-- Data records --
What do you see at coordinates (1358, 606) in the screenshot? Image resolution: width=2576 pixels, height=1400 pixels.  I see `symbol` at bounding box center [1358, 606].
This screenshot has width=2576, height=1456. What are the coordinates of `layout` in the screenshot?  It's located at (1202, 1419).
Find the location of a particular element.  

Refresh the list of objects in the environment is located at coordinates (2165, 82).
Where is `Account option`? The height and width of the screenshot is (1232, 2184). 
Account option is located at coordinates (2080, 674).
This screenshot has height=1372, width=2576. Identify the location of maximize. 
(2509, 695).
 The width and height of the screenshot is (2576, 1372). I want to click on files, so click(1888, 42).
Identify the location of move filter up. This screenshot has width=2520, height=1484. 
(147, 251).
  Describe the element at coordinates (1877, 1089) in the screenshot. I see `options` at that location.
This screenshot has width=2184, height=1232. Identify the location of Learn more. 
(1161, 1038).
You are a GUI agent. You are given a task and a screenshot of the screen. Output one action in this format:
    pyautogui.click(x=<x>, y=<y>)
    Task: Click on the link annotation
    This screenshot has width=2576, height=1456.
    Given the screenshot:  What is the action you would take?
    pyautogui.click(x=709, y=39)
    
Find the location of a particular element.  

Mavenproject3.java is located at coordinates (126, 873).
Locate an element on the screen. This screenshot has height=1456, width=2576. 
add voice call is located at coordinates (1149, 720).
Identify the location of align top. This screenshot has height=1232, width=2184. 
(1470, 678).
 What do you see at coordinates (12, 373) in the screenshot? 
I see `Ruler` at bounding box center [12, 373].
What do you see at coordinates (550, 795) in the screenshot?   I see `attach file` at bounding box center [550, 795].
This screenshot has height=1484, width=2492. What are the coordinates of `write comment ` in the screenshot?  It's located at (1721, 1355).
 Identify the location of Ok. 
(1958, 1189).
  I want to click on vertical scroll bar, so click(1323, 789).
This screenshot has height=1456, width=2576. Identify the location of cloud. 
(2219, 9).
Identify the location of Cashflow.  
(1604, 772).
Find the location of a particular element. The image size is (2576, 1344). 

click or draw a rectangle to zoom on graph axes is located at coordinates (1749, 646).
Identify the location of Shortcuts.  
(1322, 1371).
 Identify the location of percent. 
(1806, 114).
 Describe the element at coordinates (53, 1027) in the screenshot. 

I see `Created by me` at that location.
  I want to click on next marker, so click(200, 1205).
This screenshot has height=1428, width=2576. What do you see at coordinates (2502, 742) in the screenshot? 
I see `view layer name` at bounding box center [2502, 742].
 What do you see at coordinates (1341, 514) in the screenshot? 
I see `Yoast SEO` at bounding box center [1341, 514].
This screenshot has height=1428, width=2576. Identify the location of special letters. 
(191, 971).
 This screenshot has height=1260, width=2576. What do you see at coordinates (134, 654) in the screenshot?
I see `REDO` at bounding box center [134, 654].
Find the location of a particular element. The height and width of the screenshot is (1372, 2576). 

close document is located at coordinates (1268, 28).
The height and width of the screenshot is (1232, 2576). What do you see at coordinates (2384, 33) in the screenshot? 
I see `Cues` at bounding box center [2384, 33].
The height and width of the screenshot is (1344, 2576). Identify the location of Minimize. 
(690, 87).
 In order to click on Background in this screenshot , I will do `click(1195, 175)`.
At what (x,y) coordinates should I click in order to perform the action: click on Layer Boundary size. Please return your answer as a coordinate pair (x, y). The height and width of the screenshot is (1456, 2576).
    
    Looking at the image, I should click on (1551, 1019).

-- To do --
Please copy out all of the material above, renaming "particular element" to "specific element" wherever it occurs and keeping everything else unchanged.

-- Full solution --
What do you see at coordinates (1358, 606) in the screenshot? Image resolution: width=2576 pixels, height=1400 pixels.  I see `symbol` at bounding box center [1358, 606].
This screenshot has width=2576, height=1456. What are the coordinates of `layout` in the screenshot?  It's located at (1202, 1419).
Find the location of a specific element.  

Refresh the list of objects in the environment is located at coordinates (2165, 82).
Where is `Account option`? The height and width of the screenshot is (1232, 2184). 
Account option is located at coordinates (2080, 674).
This screenshot has height=1372, width=2576. Identify the location of maximize. 
(2509, 695).
 The width and height of the screenshot is (2576, 1372). I want to click on files, so click(1888, 42).
Identify the location of move filter up. This screenshot has width=2520, height=1484. 
(147, 251).
  Describe the element at coordinates (1877, 1089) in the screenshot. I see `options` at that location.
This screenshot has width=2184, height=1232. Identify the location of Learn more. 
(1161, 1038).
You are a GUI agent. You are given a task and a screenshot of the screen. Output one action in this format:
    pyautogui.click(x=<x>, y=<y>)
    Task: Click on the link annotation
    This screenshot has width=2576, height=1456.
    Given the screenshot:  What is the action you would take?
    pyautogui.click(x=709, y=39)
    
Find the location of a specific element.  

Mavenproject3.java is located at coordinates (126, 873).
Locate an element on the screen. This screenshot has height=1456, width=2576. 
add voice call is located at coordinates (1149, 720).
Identify the location of align top. This screenshot has height=1232, width=2184. 
(1470, 678).
 What do you see at coordinates (12, 373) in the screenshot? 
I see `Ruler` at bounding box center [12, 373].
What do you see at coordinates (550, 795) in the screenshot?   I see `attach file` at bounding box center [550, 795].
This screenshot has height=1484, width=2492. What are the coordinates of `write comment ` in the screenshot?  It's located at (1721, 1355).
 Identify the location of Ok. 
(1958, 1189).
  I want to click on vertical scroll bar, so click(1323, 789).
This screenshot has height=1456, width=2576. Identify the location of cloud. 
(2219, 9).
Identify the location of Cashflow.  
(1604, 772).
Find the location of a specific element. The image size is (2576, 1344). 

click or draw a rectangle to zoom on graph axes is located at coordinates (1749, 646).
Identify the location of Shortcuts.  
(1322, 1371).
 Identify the location of percent. 
(1806, 114).
 Describe the element at coordinates (53, 1027) in the screenshot. 

I see `Created by me` at that location.
  I want to click on next marker, so click(200, 1205).
This screenshot has height=1428, width=2576. What do you see at coordinates (2502, 742) in the screenshot? 
I see `view layer name` at bounding box center [2502, 742].
 What do you see at coordinates (1341, 514) in the screenshot? 
I see `Yoast SEO` at bounding box center [1341, 514].
This screenshot has height=1428, width=2576. Identify the location of special letters. 
(191, 971).
 This screenshot has height=1260, width=2576. What do you see at coordinates (134, 654) in the screenshot?
I see `REDO` at bounding box center [134, 654].
Find the location of a specific element. The height and width of the screenshot is (1372, 2576). 

close document is located at coordinates (1268, 28).
The height and width of the screenshot is (1232, 2576). What do you see at coordinates (2384, 33) in the screenshot? 
I see `Cues` at bounding box center [2384, 33].
The height and width of the screenshot is (1344, 2576). Identify the location of Minimize. 
(690, 87).
 In order to click on Background in this screenshot , I will do `click(1195, 175)`.
At what (x,y) coordinates should I click in order to perform the action: click on Layer Boundary size. Please return your answer as a coordinate pair (x, y). The height and width of the screenshot is (1456, 2576).
    
    Looking at the image, I should click on (1551, 1019).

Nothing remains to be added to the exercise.